1. Body-created beats

The MJv1.0

Tap your jacket to start the beat; swipe to change it; raise your arm to raise the tempo ­– that’s how music is made on the Machina Midi Controller Jacket. That’s right, it’s making music with your body.

Machina’s (pronounced Ma-chee-na) MJv1.0 is the first product to come out of the Mexico City-based design group. The jacket allows the wearer to control music with their bodies. Fueled by a Kickstarter that raised more than $77,000, Machina has set out to build wearable technology, or what it calls: “the wearable machine.”

“We’re a brand targeted to hackers and geeks,” says Daniel Fernandez de Cordova, a member of Machina.

Machina was formed roughly 15 months ago. Antonio Machina, the group’s fashion designer and creative director, wanted to make and wear more mechanical clothing. It was this desire for clothing that was more practical, more personal, and more unique that led Machina to their philosophy of the wearable machine.

The MJv1.0 comes with four flexible sensors that allow the jacket to detect finger position, an accelerometer to detect arm movement, a joystick, and four buttons on the side. The idea behind the MJv1.0 is that all of the sensors – and really the jacket itself – can be configured to work for any purpose. This means that the wearer can use the jacket to control a computer, PC programs, or gadgets.

“Most of us are firm believers in free software, and DIY, and care deeply about political issues and (h)ac(k)tivism,” Machina's website says.

True to its style, Machina has a T-shirt that was made with photoluminscent ink. The T-shirt features anonymous heads whose brains glow in the dark, or as Machina put it, “The brains light up the darkness of ignorance.” They also worked on different jackets at the same time as the MJv1.0. Their Kickstarter gifts included a hoodie made from silver cotton, designed to protect the wearer from electromagnetism.

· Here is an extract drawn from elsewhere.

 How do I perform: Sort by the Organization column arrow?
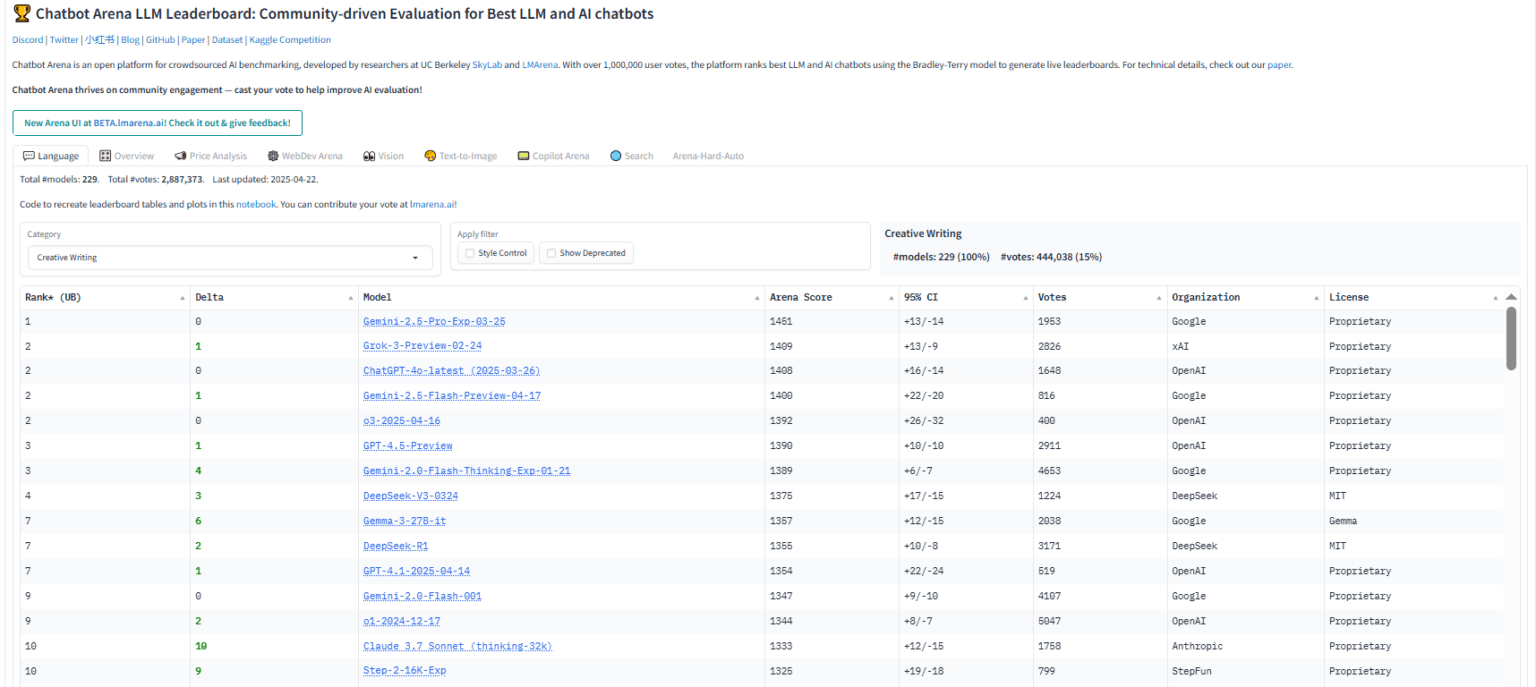click(1317, 298)
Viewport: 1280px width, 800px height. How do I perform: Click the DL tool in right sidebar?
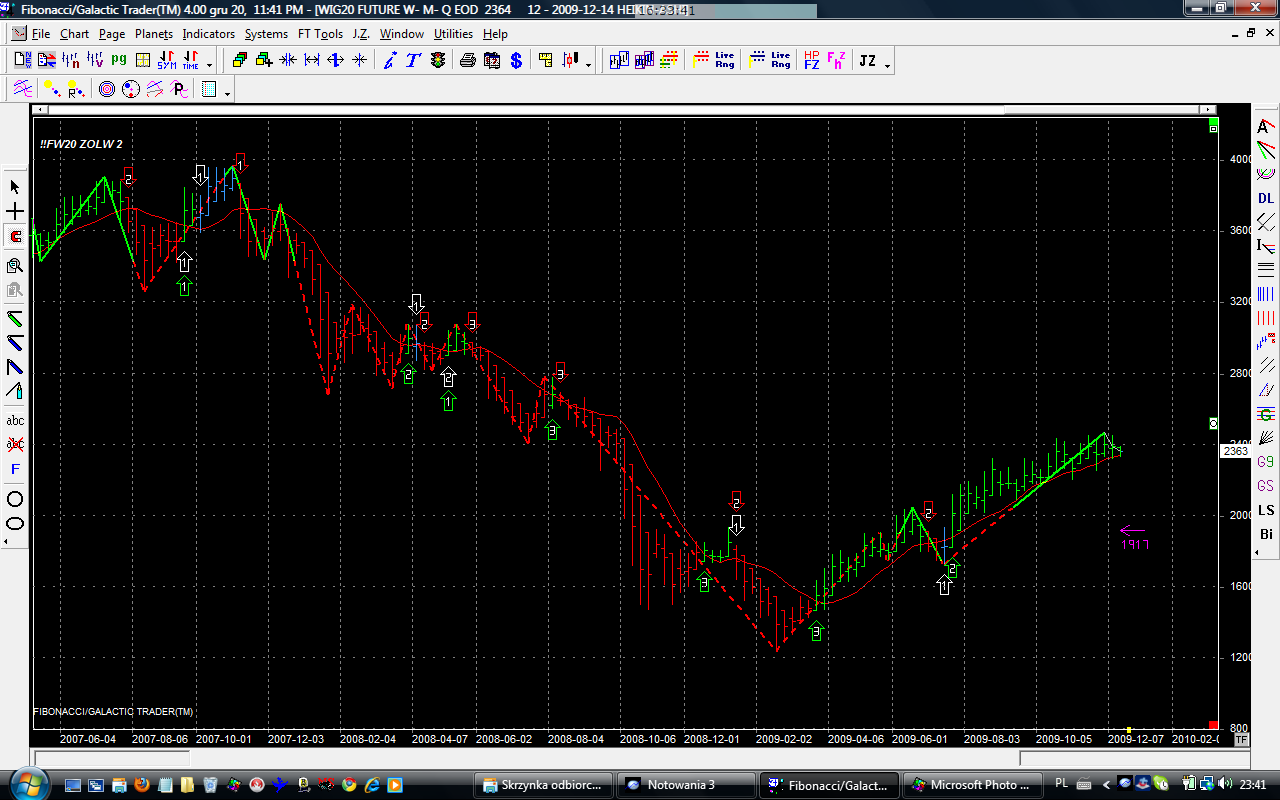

“We want to be the first massive wearable-tech brand that makes wearable technology that’s modifiable and is conscience about technology,” says Mr. Fernandez de Cordova. Machina prints a series of T-shirts that advocates free information and free software. Some of the T-shirts, for example, call for the end of SOPA and CISPA, two bills that have come under fire from Internet advocates for handing over too much power to copyright holders and the US government.

“We need to fight for freedom of information, source code, and the right-to-privacy,” says Fernandez de Cordova.

People can buy the MJv1.0 jacket at the "early-bird" price of $285 from Shopstarter.org. According to Fernandez de Cordova, the jacket will retail for $400 in stores. Machina makes each jacket by hand, which elevates the price. Despite its many components, the MJv1.0 is washable. You charge the jacket through a USB port.

Machina’s MJv1.0 is set to ship in November.